I must admit, my first reaction to this was that it was a really stupid idea. I mean, not that he’s wrong about the pursuit of empty pleasure, but that this could be turned into some kind of trans-religious public cause. He admits that Muslims and Christians don’t exactly agree on what that emptiness should be filled with, which leaves the cause better defined by what it’s against. And what it’s against is pleasure. That will go over well.
The thing is, there are really three parties in this confab. For some time now, western Christians have been sharing their society with atheists and spiritual freelancers who are suspicious of religion in general. Since 9/11 in particular, I have watched members of this group split between seeing Christians as fellow Westerners in the fight against radical Islam, and seeing Christians as just another bunch of wannabe theocrats. Sometimes, the latter view is taken by liberal Christians of their conservative brethren.

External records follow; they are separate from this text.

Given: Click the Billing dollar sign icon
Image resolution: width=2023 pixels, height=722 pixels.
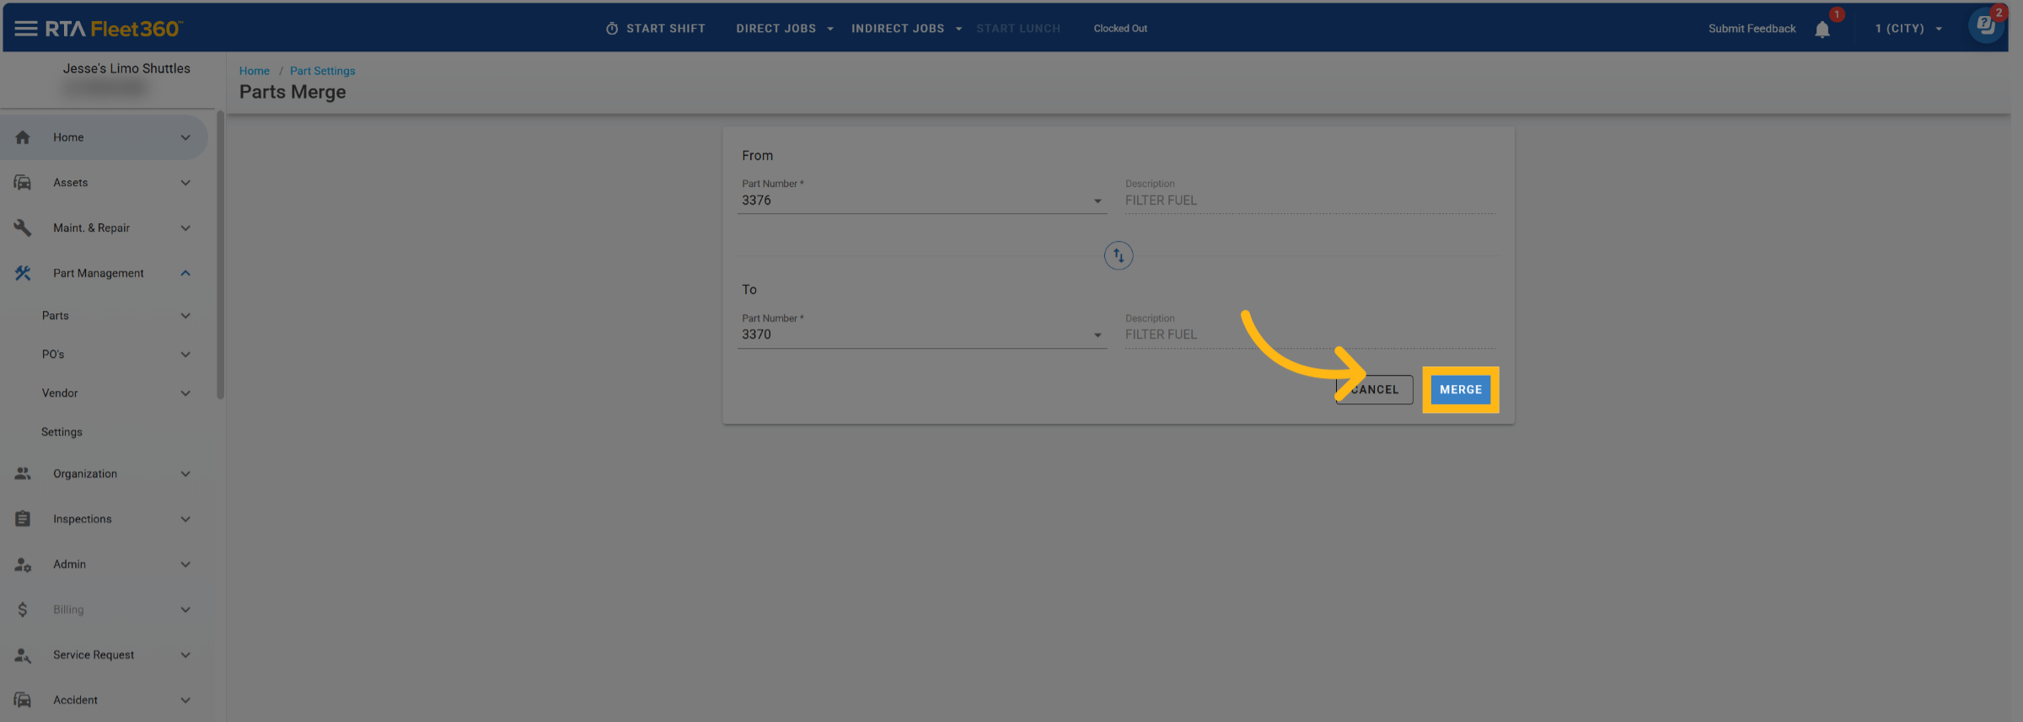Looking at the screenshot, I should (23, 610).
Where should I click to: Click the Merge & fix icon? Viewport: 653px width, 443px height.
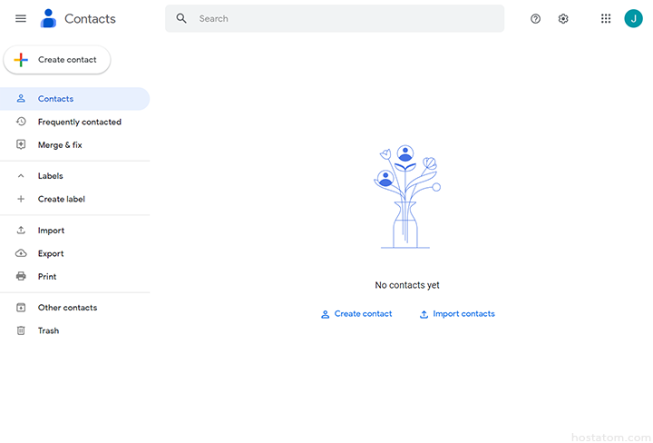point(21,144)
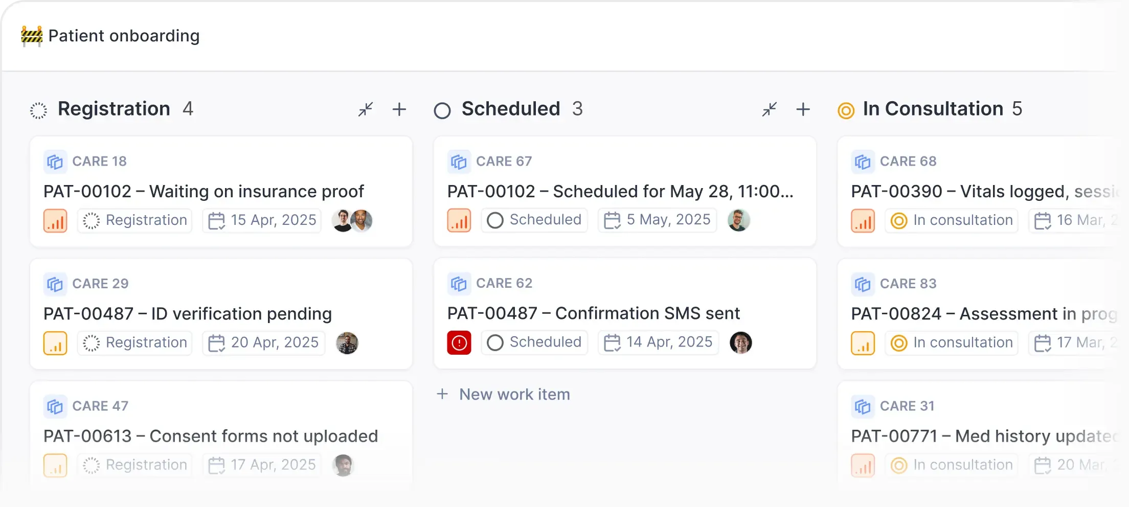The image size is (1129, 507).
Task: Collapse the Registration column
Action: coord(365,109)
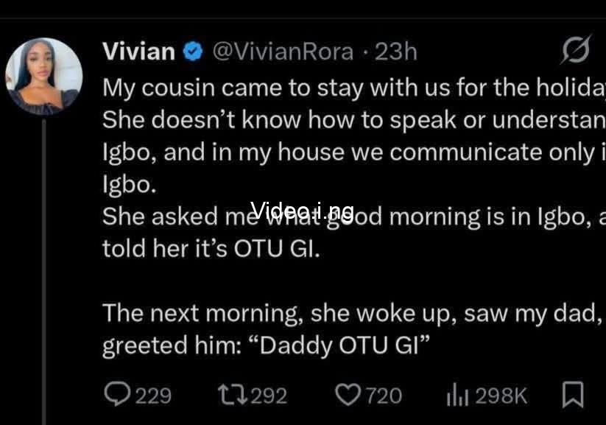Image resolution: width=606 pixels, height=425 pixels.
Task: Open the @VivianRora handle link
Action: click(x=284, y=52)
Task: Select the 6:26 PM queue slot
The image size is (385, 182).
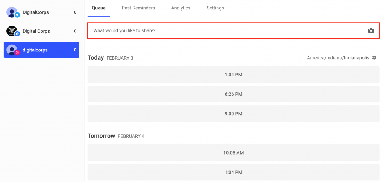Action: pyautogui.click(x=233, y=94)
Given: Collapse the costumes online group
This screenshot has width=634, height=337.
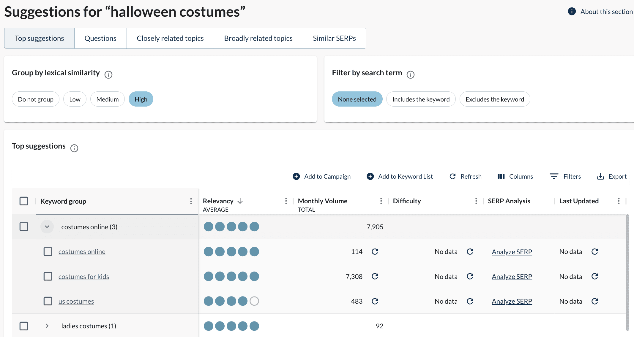Looking at the screenshot, I should (x=47, y=227).
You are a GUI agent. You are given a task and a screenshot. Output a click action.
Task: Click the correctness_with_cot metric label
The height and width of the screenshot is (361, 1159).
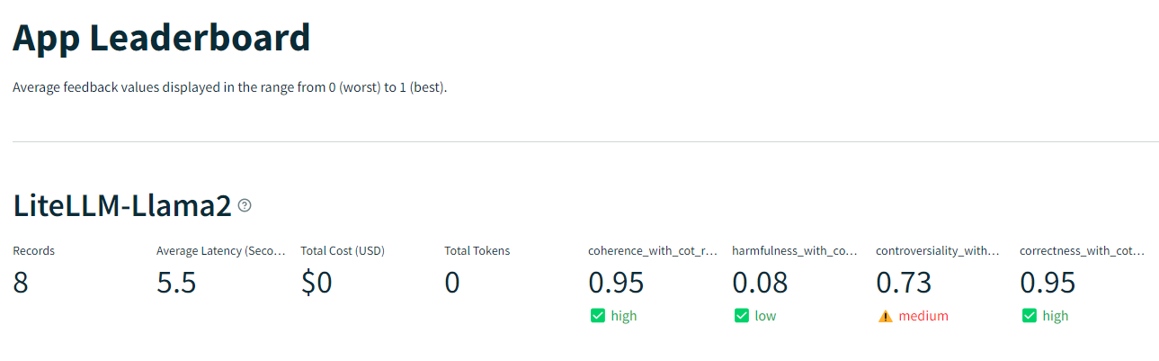tap(1083, 251)
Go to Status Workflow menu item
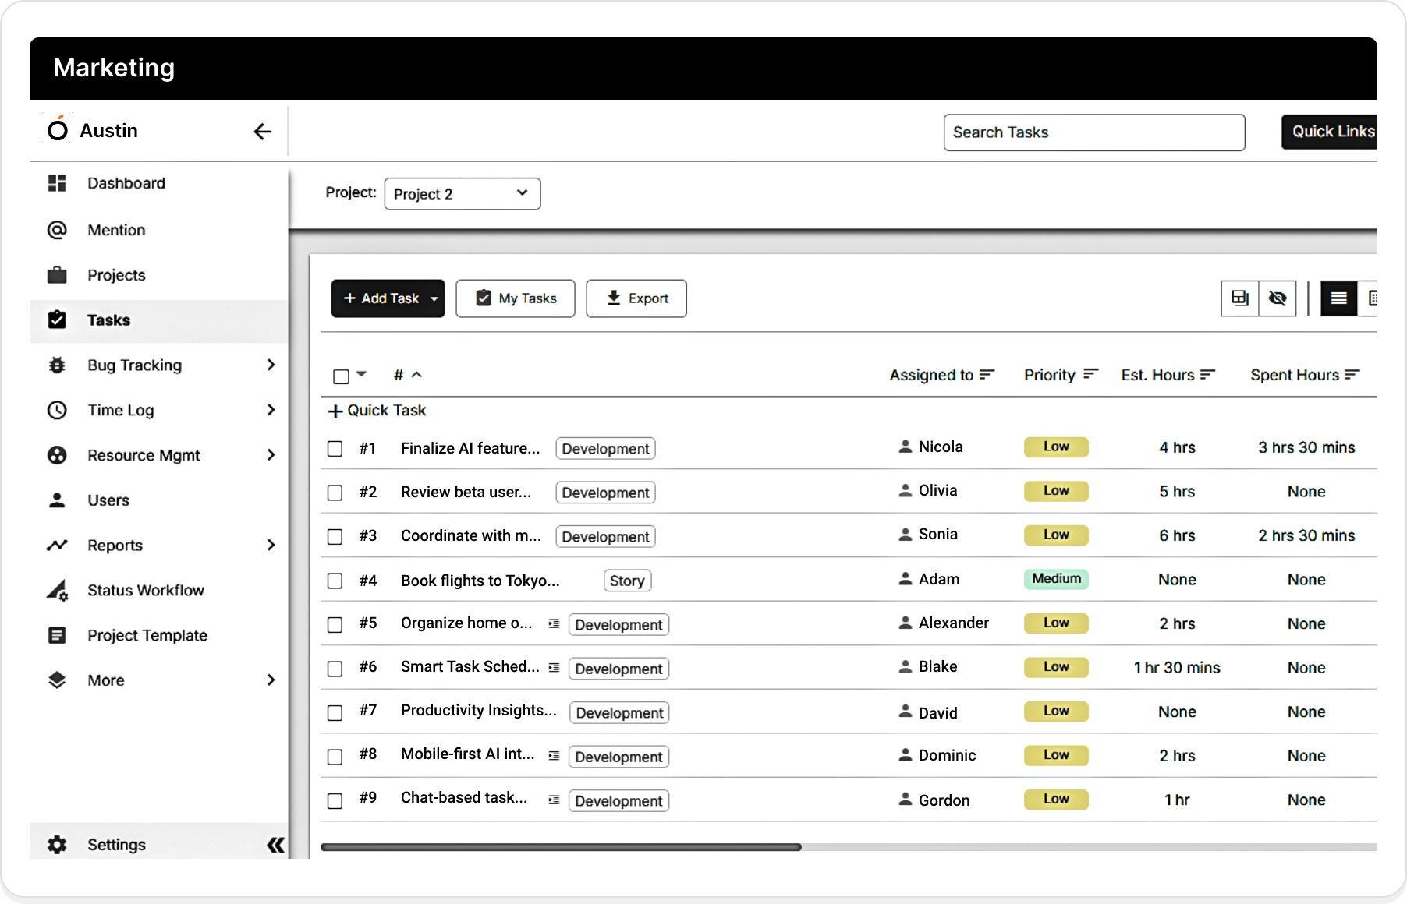Image resolution: width=1407 pixels, height=904 pixels. click(x=145, y=591)
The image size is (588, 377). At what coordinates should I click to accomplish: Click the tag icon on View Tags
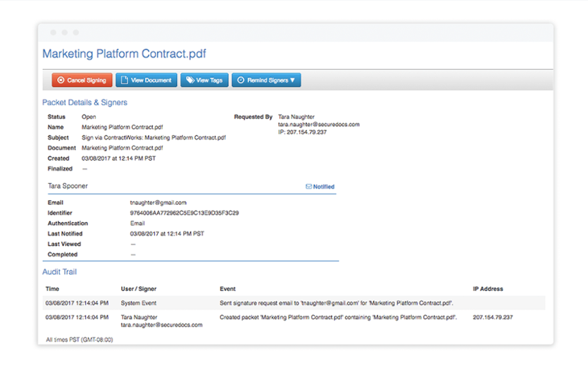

Christians themselves seem divided as to who they are more closely allied with. The Pope’s comments about Islam, which started the chain of events that led to this book, was one of a number of recent efforts by Christians to say, look, all this freedom and scientific progress you like about the West is built on the foundation we made. That never happened in the Muslim world, because Islam is different. On the other hand, a few years ago you had Dinesh D’Souza saying that conservatives should really rethink their attitudes toward Muslims because, among other things, they both hate the same things about modern American culture. I remember the latter sending Andrew Sullivan into one of his paroxysms because it supported what he’d been saying all along, that all fundies are alike.
I think Volf is trying to avoid that sort of thing, because he calls on secular sources to support his claims (including Freud, strangely enough), and because he keeps the actual action plan so vague. But I think secular readers could be forgiven for thinking that when religious types get together against pleasure, it means Prohibition, sodomy laws, media censorship, the war on drugs, etc. etc.
I’ve grown a bit more indulgent toward Volf’s idea since then, however. Such legislative efforts to end vice may have proved fruitless, but that only makes religion more important in countering the damage vices do. That’s especially true of addiction — empty pleasure taken to its ultimate — where “faith healing” seems to be at least as effective as medical science. I don’t know if Islam has an equivalent to AA, but it wouldn’t surprise me.
Also, Appiah’s description of the role Christian missionaries played in ending footbinding got me to thinking about what makes Christian marriage, which seems so boring vanilla to Westerners, exceptional from a global standpoint. In my last post I talked about sex and family norms as if they were about nothing but reproductive control, which in strict honor terms is appropriate, since control is a central concern of honor. But of course Christians have a more exalted spiritual view of marriage, which at its best includes a level of trust that echoes the trust they put in God. That can stop a man from hobbling his wife to keep her from fleeing, or from resignedly writing up a prenuptial agreement for when she does flee. It is not rational to trust a fallible human to that degree, any more than it’s rational to trust God. But without it, things can get really ugly.
I don’t know what Islam would say about all this. Clearly it has taken a different view of marriage from the start. But the idea of putting everything in God’s hands — even your reproductive control, even your honor — seems inherent in its very name, submission. I do wish Volf had gone into this, but in one book you can’t have everything.